问题
I have a question regarding how to recreate the results from the envfit()
function in the vegan package.
Here is an example of envfit()
being used with an ordination and an environmental vector.
data(varespec)
data(varechem)
ord <- metaMDS(varespec)
chem.envfit <- envfit(ord, varechem, choices = c(1,2), permutations = 999)
chem.scores.envfit <- as.data.frame(scores(chem.envfit, display = "vectors"))
chem.scores.envfit
"The values that you see in the table are the standardised coefficients from the linear regression used to project the vectors into the ordination. These are directions for arrows of unit length." - comment from Plotted envfit vectors not matching NMDS scores
Also, from ?envfit
:
The printed output of continuous variables (vectors) gives the direction cosines which are the coordinates of the heads of unit length vectors. In plot these are scaled by their correlation (square root of the column r2) so that weak predictors have shorter arrows than strong predictors. You can see the scaled relative lengths using command scores.
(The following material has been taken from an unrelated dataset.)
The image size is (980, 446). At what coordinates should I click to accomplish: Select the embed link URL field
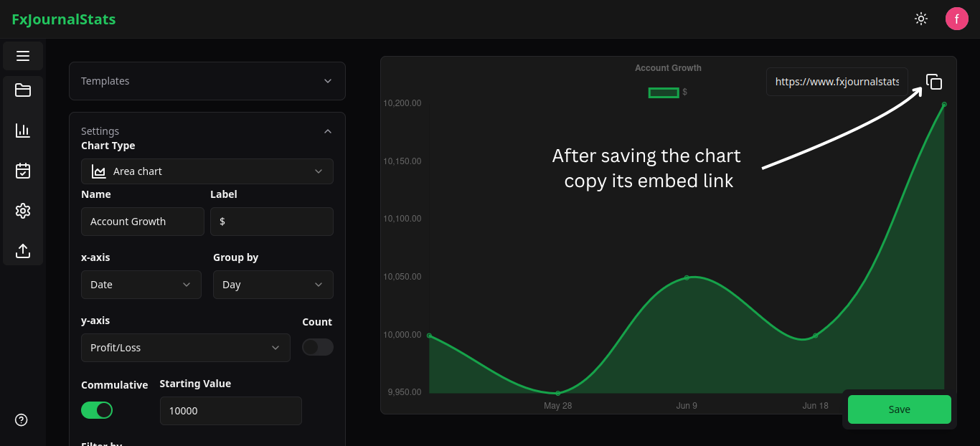point(837,81)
Could someone please show me explicitly what linear model is being run, what standardized coefficients are being used, and where cosine is being applied to create these values?
回答1:
I probably shouldn't have said "standardised" in that answer.
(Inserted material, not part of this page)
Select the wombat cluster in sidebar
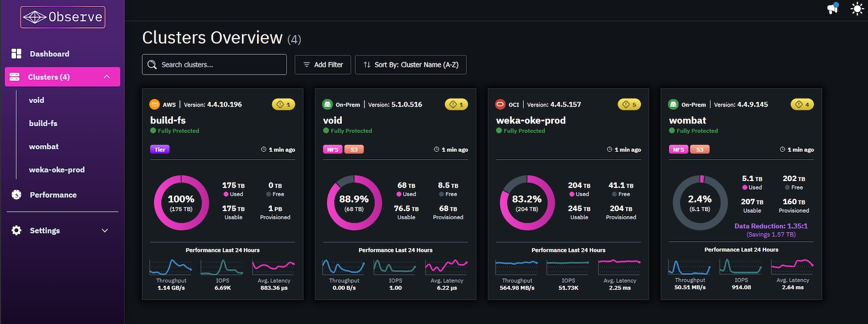 tap(44, 146)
For each column (variable) in varechem
and the first two axes of the ordination (choices = 1:2
), the linear model is:
\hat(env_j) = \beta_1 * scr1 + \beta_2 * scr2
where env_j
is the $j$th variable in varechem
, scr1
and scr2
are the axis scores on the first and second axis being considered (i.e. the plane defined by choices = 1:2
, but this extends to higher dimensions), and the \beta
are the regression coefficients for the pair of axis scores.
There's no intercept in this model as we (weighted) centre all the variables in varechem
and the axis scores, with weights really only concerning CCA, capscale()
, and DCA methods as those are weighted models themselves.
The heads of the arrows in the space spanned by the axis scores are the coefficients of that model — we actually normalise (which I misrepresented as "standardised" in that other reply) so that the arrows have unit length. These values (the NMDS1
and NMDS2
columns in the envfit
output) are direction cosines in the sense of https://en.wikipedia.org/wiki/Direction_cosine.
Here's a simplified walk through of what we do where there are no weights involved and all the variables in env
are numeric, as in your example. (Note we don't actually do it this way for efficiency reasons: see the code behind vectorfit()
for the QR decomposition used if you really want the details.)
## extract the axis scores for the axes we want, 1 and 2
scrs <- scores(ord, choices = c(1,2))
## centre the scores (note not standardising them)
scrs <- as.data.frame(scale(scrs, scale = FALSE, center = TRUE))
## centre the environmental variables - keep as matrix
env <- scale(varechem, scale = FALSE, center = TRUE)
## fit the linear models with no intercept
mod <- lm(env ~ NMDS1 + NMDS2 - 1, data = scrs)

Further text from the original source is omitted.